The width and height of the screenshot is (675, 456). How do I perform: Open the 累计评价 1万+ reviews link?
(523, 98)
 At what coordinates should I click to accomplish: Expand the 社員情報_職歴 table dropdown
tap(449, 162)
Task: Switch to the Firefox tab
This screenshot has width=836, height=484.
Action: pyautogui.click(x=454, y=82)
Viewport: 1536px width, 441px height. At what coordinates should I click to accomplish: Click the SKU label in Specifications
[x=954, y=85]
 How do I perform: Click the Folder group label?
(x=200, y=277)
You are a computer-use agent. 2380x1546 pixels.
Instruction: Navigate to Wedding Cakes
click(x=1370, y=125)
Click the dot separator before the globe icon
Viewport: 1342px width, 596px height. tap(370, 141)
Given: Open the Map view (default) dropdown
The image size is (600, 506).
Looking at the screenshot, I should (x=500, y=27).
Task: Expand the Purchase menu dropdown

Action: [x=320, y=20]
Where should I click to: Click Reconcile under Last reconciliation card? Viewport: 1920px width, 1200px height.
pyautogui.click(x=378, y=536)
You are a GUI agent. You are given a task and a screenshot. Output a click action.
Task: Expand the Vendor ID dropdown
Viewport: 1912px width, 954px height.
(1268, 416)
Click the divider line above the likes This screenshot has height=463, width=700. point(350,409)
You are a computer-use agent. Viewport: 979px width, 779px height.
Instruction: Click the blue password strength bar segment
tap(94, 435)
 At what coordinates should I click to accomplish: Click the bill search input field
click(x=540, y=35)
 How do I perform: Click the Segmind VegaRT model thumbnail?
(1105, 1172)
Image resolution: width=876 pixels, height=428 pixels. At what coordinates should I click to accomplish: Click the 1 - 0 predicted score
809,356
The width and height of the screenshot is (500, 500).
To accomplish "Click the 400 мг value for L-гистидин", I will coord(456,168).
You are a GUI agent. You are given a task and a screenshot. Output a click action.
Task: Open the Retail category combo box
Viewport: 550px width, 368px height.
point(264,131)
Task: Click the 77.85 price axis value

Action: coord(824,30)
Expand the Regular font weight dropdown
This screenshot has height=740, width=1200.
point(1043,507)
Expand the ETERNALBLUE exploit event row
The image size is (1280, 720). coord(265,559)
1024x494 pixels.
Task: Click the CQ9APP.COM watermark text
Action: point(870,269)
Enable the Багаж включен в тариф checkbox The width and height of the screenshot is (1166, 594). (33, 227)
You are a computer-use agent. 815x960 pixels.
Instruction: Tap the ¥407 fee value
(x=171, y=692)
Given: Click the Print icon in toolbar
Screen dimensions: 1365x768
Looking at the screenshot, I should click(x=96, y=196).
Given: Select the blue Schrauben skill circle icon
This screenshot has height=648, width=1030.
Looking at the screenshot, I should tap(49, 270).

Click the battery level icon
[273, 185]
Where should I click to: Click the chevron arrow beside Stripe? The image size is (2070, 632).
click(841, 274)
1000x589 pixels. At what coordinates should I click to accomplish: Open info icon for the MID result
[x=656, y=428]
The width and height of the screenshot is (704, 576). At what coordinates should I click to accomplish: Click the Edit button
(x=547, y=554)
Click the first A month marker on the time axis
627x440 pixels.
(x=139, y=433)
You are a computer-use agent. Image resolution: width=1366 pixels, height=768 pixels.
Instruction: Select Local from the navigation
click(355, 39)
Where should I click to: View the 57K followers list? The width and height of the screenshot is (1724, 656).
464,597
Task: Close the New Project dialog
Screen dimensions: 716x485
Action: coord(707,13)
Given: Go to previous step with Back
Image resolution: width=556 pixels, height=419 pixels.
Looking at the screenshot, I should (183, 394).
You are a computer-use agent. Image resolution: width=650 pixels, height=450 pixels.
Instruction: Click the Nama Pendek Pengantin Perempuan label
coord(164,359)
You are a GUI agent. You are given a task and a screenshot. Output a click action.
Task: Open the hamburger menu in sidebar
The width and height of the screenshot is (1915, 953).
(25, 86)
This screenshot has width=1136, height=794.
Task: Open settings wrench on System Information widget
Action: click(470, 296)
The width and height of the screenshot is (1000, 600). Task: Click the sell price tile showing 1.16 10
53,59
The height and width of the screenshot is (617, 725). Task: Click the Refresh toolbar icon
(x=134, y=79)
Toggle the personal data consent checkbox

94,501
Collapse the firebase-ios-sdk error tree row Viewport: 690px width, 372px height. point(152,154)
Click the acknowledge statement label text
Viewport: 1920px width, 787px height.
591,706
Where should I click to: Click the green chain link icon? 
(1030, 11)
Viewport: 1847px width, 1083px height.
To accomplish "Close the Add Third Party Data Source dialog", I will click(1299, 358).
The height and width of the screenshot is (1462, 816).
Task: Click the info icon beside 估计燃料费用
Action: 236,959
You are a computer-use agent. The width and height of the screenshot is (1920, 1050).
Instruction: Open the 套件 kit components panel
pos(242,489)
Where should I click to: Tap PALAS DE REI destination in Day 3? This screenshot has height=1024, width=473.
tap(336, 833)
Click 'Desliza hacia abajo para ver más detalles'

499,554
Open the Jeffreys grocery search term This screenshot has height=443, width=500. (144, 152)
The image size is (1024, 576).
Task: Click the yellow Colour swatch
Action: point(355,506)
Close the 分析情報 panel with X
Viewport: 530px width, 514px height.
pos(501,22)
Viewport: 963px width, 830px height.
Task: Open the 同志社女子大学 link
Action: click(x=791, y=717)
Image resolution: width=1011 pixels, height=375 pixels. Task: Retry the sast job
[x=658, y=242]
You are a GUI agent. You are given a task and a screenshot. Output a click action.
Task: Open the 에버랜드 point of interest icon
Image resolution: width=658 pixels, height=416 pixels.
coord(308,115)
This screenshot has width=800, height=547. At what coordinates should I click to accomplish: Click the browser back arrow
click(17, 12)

○ ○ ○ ○ ○

▸ DIRECTIONS
Go through the listing and copy each line that includes the string "computer".

▸ WRITTEN SOLUTION
You are a computer-use agent. 2380x1546 pixels.
You are a computer-use agent. Viewport: 979px width, 779px height.
You are a computer-use agent. 815x960 pixels.
You are a computer-use agent. Image resolution: width=1366 pixels, height=768 pixels.
You are a computer-use agent. Image resolution: width=650 pixels, height=450 pixels.
You are a computer-use agent. The width and height of the screenshot is (1920, 1050).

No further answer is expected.